WHAT THE TASK REQUIRES
Arrange the records below as a Markdown table with the columns Row and Line, giving each line its own numbered row and leaving out blank lines.

(SOURCE RECORDS begins)

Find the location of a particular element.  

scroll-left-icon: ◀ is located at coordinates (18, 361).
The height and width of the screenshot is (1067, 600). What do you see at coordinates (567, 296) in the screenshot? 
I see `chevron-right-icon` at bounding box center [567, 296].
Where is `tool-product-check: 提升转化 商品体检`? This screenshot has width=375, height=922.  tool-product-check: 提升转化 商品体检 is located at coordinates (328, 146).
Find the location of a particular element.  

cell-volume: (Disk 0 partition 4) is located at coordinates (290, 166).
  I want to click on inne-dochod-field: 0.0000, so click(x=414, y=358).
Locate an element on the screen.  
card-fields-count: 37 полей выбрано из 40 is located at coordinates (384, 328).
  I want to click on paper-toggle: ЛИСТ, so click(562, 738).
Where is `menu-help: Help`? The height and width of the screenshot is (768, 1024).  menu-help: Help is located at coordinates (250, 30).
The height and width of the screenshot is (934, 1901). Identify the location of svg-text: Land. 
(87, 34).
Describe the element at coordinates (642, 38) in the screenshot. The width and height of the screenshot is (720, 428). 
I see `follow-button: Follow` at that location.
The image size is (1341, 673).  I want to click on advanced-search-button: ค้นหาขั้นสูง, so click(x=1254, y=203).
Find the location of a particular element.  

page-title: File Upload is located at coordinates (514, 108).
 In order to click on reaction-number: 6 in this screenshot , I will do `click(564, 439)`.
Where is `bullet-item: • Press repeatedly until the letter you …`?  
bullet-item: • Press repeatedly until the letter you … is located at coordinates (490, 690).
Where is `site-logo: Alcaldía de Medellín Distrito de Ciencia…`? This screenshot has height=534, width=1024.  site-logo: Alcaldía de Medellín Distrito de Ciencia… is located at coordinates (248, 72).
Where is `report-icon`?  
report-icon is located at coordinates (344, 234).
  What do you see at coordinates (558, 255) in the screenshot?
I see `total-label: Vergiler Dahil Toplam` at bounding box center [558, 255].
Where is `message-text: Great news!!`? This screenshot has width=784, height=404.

(SOURCE RECORDS ends)

RESPONSE
| Row | Line |
|---|---|
| 1 | Find the location of a particular element.   |
| 2 | scroll-left-icon: ◀ is located at coordinates (18, 361). |
| 3 | The height and width of the screenshot is (1067, 600). What do you see at coordinates (567, 296) in the screenshot?  |
| 4 | I see `chevron-right-icon` at bounding box center [567, 296]. |
| 5 | Where is `tool-product-check: 提升转化 商品体检`? This screenshot has width=375, height=922.  tool-product-check: 提升转化 商品体检 is located at coordinates (328, 146). |
| 6 | Find the location of a particular element.   |
| 7 | cell-volume: (Disk 0 partition 4) is located at coordinates (290, 166). |
| 8 |   I want to click on inne-dochod-field: 0.0000, so click(x=414, y=358). |
| 9 | Locate an element on the screen.   |
| 10 | card-fields-count: 37 полей выбрано из 40 is located at coordinates (384, 328). |
| 11 |   I want to click on paper-toggle: ЛИСТ, so click(562, 738). |
| 12 | Where is `menu-help: Help`? The height and width of the screenshot is (768, 1024).  menu-help: Help is located at coordinates (250, 30). |
| 13 | The height and width of the screenshot is (934, 1901). Identify the location of svg-text: Land.  |
| 14 | (87, 34). |
| 15 | Describe the element at coordinates (642, 38) in the screenshot. The width and height of the screenshot is (720, 428).  |
| 16 | I see `follow-button: Follow` at that location. |
| 17 | The image size is (1341, 673).  I want to click on advanced-search-button: ค้นหาขั้นสูง, so click(x=1254, y=203). |
| 18 | Find the location of a particular element.   |
| 19 | page-title: File Upload is located at coordinates (514, 108). |
| 20 |  In order to click on reaction-number: 6 in this screenshot , I will do `click(564, 439)`. |
| 21 | Where is `bullet-item: • Press repeatedly until the letter you …`?   |
| 22 | bullet-item: • Press repeatedly until the letter you … is located at coordinates (490, 690). |
| 23 | Where is `site-logo: Alcaldía de Medellín Distrito de Ciencia…`? This screenshot has height=534, width=1024.  site-logo: Alcaldía de Medellín Distrito de Ciencia… is located at coordinates (248, 72). |
| 24 | Where is `report-icon`?   |
| 25 | report-icon is located at coordinates (344, 234). |
| 26 |   What do you see at coordinates (558, 255) in the screenshot? |
| 27 | I see `total-label: Vergiler Dahil Toplam` at bounding box center [558, 255]. |
| 28 | Where is `message-text: Great news!!`? This screenshot has width=784, height=404. |